◆ **WORK ORDER**: The lines from the start of the data through the line containing "Task: Click the 6ix host logo" are to be reproduced exactly, both ends included.

◆ **INPUT**:
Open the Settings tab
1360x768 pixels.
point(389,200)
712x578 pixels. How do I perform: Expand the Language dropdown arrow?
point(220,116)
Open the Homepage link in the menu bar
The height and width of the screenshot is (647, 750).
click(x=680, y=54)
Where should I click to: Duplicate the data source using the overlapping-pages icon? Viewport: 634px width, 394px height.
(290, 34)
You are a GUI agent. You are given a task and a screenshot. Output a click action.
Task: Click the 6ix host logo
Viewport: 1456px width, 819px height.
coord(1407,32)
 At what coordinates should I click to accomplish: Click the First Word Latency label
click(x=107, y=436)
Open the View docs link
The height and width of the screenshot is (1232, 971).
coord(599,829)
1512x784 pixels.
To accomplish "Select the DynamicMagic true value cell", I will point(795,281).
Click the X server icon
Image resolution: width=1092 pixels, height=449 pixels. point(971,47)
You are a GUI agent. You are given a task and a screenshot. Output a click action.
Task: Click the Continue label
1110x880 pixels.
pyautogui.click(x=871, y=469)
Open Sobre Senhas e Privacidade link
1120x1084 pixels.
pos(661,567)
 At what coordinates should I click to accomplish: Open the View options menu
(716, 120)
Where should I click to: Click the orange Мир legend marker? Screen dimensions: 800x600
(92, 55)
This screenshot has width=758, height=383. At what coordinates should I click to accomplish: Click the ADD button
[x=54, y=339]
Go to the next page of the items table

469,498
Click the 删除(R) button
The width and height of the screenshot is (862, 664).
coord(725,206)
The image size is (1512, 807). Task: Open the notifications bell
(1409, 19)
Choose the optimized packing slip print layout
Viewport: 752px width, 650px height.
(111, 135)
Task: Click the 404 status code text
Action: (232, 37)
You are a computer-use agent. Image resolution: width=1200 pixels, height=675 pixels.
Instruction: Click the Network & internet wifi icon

◆ **ANSWER TO THIS TASK**:
Open the Settings tab
1360x768 pixels.
point(389,200)
712x578 pixels. How do I perform: Expand the Language dropdown arrow?
point(220,116)
Open the Homepage link in the menu bar
The height and width of the screenshot is (647, 750).
click(x=680, y=54)
Where should I click to: Duplicate the data source using the overlapping-pages icon? Viewport: 634px width, 394px height.
(290, 34)
You are a GUI agent. You are given a task and a screenshot. Output a click action.
Task: Click the 6ix host logo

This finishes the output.